The Atlanta Journal-Constitution
Dems unveil plan to fund government
Showdown with GOP over borrowing looms.
WASHINGTON — House and Senate Democrats on Monday unveiled a measure that would fund the government through December while staving off a potential default on U.S. debts into next year, setting up a last-minute scramble ahead of key fiscal deadlines on Capitol Hill.
The plan could face immediate political headwinds since Republicans previously have pledged to vote against an increase in the country’s borrowing limit, even if it is attached to a measure preventing a shutdown — part of a broader GOP effort to scuttle President Joe Biden’s economic agenda.
As they presented their plan, Democrats on Monday once again sounded dire warnings about consequences of failure, which they said could destabilize global markets, shutter critical federal services during a pandemic and hold back assistance to millions of Americans in the aftermath of storms that battered the Gulf Coast and parts of the Eastern Seaboard. They urged Republicans to join them in adopting the measure, arguing that the debt ceiling helps cover prior spending, including the roughly $900 billion coronavirus relief package approved by both parties last year.
“Addressing the debt limit is about meeting obligations the government has already made, like the bipartisan emergency COVID relief legislation from December as well as vital payments to Social Security recipients and our veterans,” said House Speaker Nancy Pelosi, D-calif., and Senate Majority Leader Charles E. Schumer, D-N.Y., in a statement Monday. “Furthermore, as the Administration warned last week, a reckless Republican-forced default could plunge the country into a recession.”
The move sets up a fierce sprint on Capitol Hill over a deadline-laden next few weeks.
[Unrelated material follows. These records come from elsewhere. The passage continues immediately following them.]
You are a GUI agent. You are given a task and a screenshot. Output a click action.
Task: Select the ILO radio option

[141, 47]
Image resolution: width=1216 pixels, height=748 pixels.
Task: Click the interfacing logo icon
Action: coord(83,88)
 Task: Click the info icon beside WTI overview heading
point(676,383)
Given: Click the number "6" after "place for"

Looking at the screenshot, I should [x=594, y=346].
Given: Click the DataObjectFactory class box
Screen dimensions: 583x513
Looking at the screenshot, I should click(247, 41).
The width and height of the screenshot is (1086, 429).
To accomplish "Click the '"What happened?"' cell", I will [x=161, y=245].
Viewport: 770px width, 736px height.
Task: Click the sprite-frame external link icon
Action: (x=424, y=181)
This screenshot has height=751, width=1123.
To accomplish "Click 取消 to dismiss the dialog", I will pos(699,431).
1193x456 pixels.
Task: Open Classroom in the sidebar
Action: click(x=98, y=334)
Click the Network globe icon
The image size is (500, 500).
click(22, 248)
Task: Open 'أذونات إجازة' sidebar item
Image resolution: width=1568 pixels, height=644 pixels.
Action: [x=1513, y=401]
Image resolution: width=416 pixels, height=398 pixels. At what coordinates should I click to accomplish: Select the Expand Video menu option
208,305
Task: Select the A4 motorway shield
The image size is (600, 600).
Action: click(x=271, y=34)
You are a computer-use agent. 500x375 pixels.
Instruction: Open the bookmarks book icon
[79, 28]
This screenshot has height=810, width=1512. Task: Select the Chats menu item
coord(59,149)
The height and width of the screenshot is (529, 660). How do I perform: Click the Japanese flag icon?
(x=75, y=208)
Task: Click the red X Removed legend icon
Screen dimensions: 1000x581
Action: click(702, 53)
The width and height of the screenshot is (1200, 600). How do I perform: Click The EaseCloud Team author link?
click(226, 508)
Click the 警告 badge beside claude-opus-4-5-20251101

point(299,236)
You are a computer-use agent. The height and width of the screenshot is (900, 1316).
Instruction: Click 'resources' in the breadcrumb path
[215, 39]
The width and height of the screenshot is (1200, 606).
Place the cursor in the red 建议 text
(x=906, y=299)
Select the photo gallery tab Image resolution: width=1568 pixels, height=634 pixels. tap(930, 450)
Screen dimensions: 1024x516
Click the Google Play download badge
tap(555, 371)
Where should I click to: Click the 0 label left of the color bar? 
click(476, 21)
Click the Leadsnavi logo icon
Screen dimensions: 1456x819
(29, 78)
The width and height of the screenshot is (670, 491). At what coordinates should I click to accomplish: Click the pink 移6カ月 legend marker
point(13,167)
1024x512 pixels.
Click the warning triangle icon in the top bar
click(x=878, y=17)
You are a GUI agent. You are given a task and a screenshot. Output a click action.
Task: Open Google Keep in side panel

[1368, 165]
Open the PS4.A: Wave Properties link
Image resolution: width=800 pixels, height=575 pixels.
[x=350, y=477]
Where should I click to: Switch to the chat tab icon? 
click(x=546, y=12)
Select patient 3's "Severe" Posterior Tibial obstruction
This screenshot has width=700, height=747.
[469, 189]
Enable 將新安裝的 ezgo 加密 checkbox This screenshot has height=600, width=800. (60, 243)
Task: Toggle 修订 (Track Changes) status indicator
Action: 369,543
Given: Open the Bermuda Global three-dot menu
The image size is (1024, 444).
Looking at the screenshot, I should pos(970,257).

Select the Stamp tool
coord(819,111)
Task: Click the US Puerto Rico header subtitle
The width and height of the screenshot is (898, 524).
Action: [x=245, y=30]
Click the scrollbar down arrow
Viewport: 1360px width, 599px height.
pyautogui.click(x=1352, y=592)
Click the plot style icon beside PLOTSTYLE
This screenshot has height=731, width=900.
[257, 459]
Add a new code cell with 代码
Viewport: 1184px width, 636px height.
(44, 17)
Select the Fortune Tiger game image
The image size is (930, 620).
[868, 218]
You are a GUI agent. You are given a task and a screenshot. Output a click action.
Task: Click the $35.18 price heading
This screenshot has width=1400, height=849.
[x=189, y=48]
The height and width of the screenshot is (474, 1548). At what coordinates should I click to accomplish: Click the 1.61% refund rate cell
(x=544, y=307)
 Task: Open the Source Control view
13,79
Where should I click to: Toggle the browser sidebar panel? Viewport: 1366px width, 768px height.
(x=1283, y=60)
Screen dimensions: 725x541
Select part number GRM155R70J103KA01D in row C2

Congress must fund the government before October 1, or critical federal services will shut down. And lawmakers must address the debt ceiling before an unspecified time next month, when the U.S. Treasury expects to run out of cash, or risk an unprecedented fiscal and economic calamity.
But Republicans for months have threatened to withhold their votes on a debt ceiling increase, arguing that Democrats should use other means to address the fiscally critical threshold. Senate Minority Leader Mitch Mcconnell, R-KY., reiterated the position last week, even as he told Punchbowl News that the United States “must never default.”
The Republicans’ potential blockade has enraged Democrats, who have stressed repeatedly in recent days that the GOP opposition is hypocritical since both parties had banded together to raise the ceiling under President Trump, under whom the country added $7 trillion to the debt. Those debts include stimulus programs enacted on a bipartisan basis last year as well as Trump’s own priorities, such as building a wall on the U.s.-mexican border, which Democrats did not support anyway.
The debates have taken on additional political significance at a time when Democrats simultaneously seek to move two major spending packages that fulfill the thrust of Biden’s economic agenda. That includes a roughly $1 trillion plan to improve the nation’s roads, highways, pipes, ports and Internet connections, as well as an up-to $3.5 trillion proposal to rethink federal education, immigration, health care and tax laws. The future of those packages similarly hang in the balance in the days ahead, since House Democrats gave themselves a loose, end-of-september deadline to adopt that spending despite their growing, internal divides.
The weighty issues looming over Democrats prompted the chamber’s top budget-maker, Rep. John Yarmuth, D-KY.), to signal on Fox News Sunday that the party’s timeline may “slip past” this month — and into October.